Les Rencontres des Études africaines en France


Retrouvez l'ensemble des ateliers proposés lors des différentes rencontres organisées par le GIS

Subjectivité politique et expérience urbaine ordinaire dans les villes d’Afrique

REAF 2022
Circulations dans les Afriques, Afriques en circulation
Toulouse

Présentation

En Afrique, la question des relations entre ville et politique a été abordée en priorité à travers l’étude des conflits, des mobilisations et des luttes sociales (Siméant 2014). Ces moments parfois spectaculaires, où des tensions s’exposent dans l’espace public, ont à juste titre capté l’attention sur un continent où démocratisation et urbanisation progressent conjointement. La science politique, la sociologie des mouvements sociaux ou encore la géographie sociale se sont ainsi intéressées aux formes organisées et plus ou moins institutionnalisées de l’action politique collective : partis politiques, associations, syndicats, parlement de rue... (Banégas et al. 2012). Elles ont mis l’accent sur les revendications (mouvements du Balai citoyen au Burkina Faso, Y en a Marre au Sénégal, « Zuma must fall » en Afrique du Sud, ou marches Saba Saba au Kenya...), en particulier sur la construction de la citoyenneté.

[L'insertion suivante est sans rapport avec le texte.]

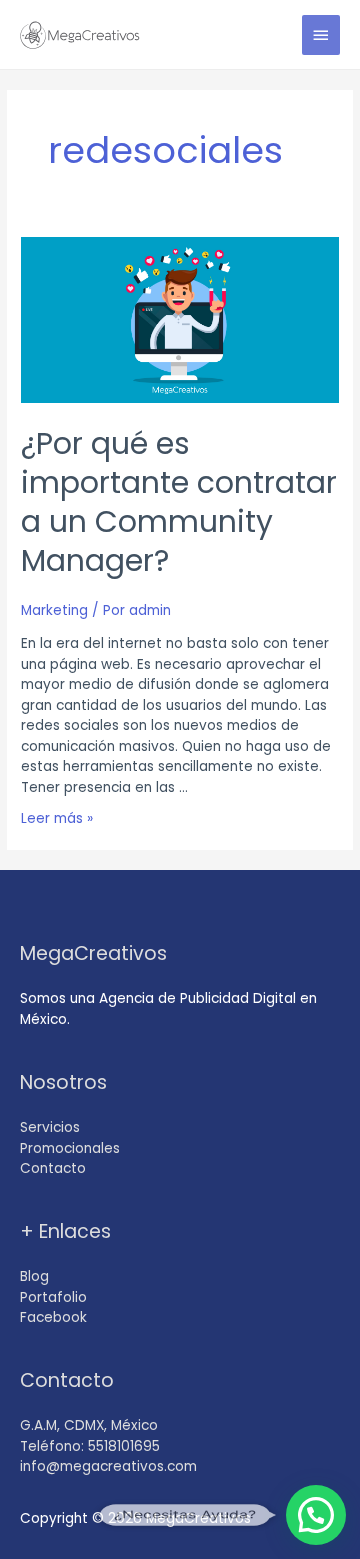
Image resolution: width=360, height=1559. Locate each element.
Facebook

En revanche, le rôle de la ville dans la construction des subjectivités politiques, qui commence à être exploré en études urbaines (Boudreau et al. 2009), a été moins traité en Afrique. Des travaux émergent (Morange 2016 ; Fourchard 2018 ; Morange et al. 2018 ; van Overbeek et Tamás 2018 ; Lindell et al. 2019) embrassent notamment cette perspective. Dans la lignée des travaux de Michel Foucault, ils définissent la subjectivité politique comme un processus de construction du rapport du sujet à l’ordre politique et social. Ce processus passe par la production de conduites ordinaires, au sens de régulières et banales, parfois inscrites dans le temps long. De manière transversale aux classes sociales, elles témoignent de formes d’intériorisation/contestation des normes, intéressant l’individu en tant qu’il est pris dans un collectif socialisant.

Ce panel éclairera, par des études de cas concrètes, plusieurs modalités de la construction du rapport au politique à travers l’expérience urbaine ordinaire en Afrique :

- Les formes de régulation ou d’encadrement socio-politiques par des intermédiaires/médiateurs (groupes religieux et d’entraide, youth groups, syndics de copropriété, syndicats de transporteurs, travailleurs sociaux...) ou par des interfaces bureaucratiques (street level bureaucracy, bureaucratie d’interface, Olivier de Sardan 2004).

- Les pratiques urbaines qui façonnent le rapport à la norme sociale : loisirs (malls, clubs, bars, sport...) (Houssay-Holzschuch 2009 ; Connan 2016 ; Sundberg 2017), socialisation par lamobilité (marche, transports en commun) (Rizzo 2017), rapport à l’espace public et exposition de soi (Malaquais et Marchal 2005).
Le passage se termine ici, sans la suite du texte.